Epidemiology of drowning deaths in the Philippines, 1980 to 2011
Drowning kills 372 000 people yearly worldwide and is a serious public health issue in the Philippines. This study aims to determine if the drowning death rates in the Philippine Health Statistics (PHS) reports from 1980 to 2011 were underestimated. A retrospective descriptive study was conducted to describe the trend of deaths caused by drowning in the Philippines from official and unofficial sources in the period 1980 to 2011. Information about deaths related to cataclysmic causes, particularly victims of storms and floods, and maritime accidents in the Philippines during the study period were reviewed and compared with the PHS drowning death data.
An average of 2496 deaths per year caused by drowning were recorded in the PHS reports from 1980 to 2011 (range 671–3656). The average death rate was 3.5/100 000 population (range 1.3–4.7). An average of 4196 drowning deaths were recorded from 1980 to 2011 (range 1220 to 8788) when catacylsmic events and maritime accidents were combined with PHS data. The average death rate was 6/100 000 population (range 2.5–14.2).

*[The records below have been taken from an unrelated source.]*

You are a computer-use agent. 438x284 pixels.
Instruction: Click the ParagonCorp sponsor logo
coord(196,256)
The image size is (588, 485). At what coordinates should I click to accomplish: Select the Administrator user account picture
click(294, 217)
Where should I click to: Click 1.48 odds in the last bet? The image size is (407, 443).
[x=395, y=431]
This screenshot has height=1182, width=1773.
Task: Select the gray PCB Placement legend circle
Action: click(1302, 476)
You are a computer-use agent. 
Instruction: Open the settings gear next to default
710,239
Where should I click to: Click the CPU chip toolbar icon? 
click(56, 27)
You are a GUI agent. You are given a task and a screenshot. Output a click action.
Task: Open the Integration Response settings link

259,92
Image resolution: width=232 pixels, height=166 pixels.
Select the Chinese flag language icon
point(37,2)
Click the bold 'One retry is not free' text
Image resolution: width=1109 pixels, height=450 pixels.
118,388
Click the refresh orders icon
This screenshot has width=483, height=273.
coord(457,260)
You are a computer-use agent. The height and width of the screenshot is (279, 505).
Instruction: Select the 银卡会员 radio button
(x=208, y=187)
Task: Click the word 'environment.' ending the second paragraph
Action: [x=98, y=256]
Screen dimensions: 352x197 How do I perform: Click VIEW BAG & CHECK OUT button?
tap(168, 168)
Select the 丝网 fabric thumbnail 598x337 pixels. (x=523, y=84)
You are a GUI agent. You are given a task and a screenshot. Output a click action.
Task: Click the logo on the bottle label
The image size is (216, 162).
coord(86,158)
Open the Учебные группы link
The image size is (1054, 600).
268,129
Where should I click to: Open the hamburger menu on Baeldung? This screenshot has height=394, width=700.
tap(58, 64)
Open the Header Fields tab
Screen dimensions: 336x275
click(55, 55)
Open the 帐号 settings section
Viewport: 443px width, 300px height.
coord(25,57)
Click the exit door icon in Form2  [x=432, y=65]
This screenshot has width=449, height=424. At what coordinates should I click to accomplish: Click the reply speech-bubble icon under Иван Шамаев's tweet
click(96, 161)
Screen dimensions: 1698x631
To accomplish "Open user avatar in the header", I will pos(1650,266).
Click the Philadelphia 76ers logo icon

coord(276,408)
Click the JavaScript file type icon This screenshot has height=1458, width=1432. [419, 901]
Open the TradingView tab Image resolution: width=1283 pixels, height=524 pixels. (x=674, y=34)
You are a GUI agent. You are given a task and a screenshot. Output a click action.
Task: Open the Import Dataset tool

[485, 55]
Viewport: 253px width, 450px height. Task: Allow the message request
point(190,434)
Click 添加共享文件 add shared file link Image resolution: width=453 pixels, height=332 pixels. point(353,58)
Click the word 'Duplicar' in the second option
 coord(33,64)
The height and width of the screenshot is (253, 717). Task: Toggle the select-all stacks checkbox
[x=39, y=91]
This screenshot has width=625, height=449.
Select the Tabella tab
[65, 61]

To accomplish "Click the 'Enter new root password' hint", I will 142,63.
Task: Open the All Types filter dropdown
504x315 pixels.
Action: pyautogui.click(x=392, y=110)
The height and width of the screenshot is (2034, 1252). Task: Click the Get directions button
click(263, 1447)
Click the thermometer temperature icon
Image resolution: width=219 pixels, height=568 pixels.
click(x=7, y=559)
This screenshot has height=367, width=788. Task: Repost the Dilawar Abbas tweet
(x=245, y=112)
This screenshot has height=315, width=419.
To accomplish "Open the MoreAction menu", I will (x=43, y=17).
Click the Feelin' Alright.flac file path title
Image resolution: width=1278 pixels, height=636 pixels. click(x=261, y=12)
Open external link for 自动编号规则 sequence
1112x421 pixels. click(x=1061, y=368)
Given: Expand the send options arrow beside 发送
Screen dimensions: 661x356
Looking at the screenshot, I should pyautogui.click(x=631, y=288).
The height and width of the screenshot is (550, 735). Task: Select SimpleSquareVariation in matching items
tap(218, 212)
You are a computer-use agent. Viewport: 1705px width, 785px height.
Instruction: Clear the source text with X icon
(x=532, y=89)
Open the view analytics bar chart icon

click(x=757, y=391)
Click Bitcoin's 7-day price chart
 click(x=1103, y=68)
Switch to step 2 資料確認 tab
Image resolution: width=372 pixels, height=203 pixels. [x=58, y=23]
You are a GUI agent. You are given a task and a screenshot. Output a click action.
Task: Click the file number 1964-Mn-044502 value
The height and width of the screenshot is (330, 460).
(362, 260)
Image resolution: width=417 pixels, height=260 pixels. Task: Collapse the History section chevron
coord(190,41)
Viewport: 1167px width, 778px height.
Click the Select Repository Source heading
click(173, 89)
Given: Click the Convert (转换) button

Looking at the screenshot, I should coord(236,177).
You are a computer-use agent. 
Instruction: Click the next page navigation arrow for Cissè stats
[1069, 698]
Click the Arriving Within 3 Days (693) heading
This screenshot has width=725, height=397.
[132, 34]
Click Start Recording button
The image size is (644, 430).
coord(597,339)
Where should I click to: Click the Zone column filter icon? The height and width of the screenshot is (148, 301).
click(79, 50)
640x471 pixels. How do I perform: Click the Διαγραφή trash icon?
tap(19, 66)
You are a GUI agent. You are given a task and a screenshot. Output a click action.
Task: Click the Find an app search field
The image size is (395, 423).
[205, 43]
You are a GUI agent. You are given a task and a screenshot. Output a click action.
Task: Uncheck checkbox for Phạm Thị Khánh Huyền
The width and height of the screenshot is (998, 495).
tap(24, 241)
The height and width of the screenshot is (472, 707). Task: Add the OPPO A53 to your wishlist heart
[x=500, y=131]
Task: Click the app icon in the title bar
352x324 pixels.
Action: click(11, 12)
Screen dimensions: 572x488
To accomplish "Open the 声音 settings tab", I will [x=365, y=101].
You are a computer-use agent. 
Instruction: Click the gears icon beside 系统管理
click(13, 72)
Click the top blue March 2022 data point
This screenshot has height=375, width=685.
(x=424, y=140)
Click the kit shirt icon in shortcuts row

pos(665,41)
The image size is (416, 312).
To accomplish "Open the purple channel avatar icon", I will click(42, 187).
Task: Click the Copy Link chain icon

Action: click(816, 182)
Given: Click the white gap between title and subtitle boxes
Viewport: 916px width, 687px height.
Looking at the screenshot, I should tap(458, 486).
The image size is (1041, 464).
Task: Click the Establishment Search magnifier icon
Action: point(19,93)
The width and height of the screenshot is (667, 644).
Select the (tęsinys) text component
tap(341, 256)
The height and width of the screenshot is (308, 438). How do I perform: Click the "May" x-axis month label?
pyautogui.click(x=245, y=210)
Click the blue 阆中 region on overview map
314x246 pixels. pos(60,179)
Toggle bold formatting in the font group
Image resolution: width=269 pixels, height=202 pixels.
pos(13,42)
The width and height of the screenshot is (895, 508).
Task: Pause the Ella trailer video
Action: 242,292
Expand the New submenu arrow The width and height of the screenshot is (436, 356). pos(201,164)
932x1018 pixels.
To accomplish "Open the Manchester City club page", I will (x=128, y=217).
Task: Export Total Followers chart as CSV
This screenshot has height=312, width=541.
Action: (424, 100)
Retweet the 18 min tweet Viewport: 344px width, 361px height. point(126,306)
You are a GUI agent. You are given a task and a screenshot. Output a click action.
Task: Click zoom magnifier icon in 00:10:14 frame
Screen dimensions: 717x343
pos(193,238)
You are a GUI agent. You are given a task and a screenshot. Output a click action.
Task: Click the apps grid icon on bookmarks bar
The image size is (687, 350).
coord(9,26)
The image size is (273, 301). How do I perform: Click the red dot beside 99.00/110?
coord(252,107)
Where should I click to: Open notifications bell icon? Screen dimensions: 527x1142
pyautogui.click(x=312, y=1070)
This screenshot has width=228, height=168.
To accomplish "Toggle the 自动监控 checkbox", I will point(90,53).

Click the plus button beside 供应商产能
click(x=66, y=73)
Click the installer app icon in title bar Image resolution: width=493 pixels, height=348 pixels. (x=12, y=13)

Our results showed that on average there were 1700 more drowning deaths per year when deaths caused by cataclysms and maritime accidents were added to the PHS data. This illustrated that drowning deaths were underestimated in the official surveillance data. Passive surveillance and irregular data management are contributing to underestimation of drowning in the Philippines. Additionally, deaths due to flooding, storms and maritime accidents are not counted as drowning deaths, which further contributes to the underestimation. Surveillance of drowning data can be improved using more precise case definitions and a multisectoral approach.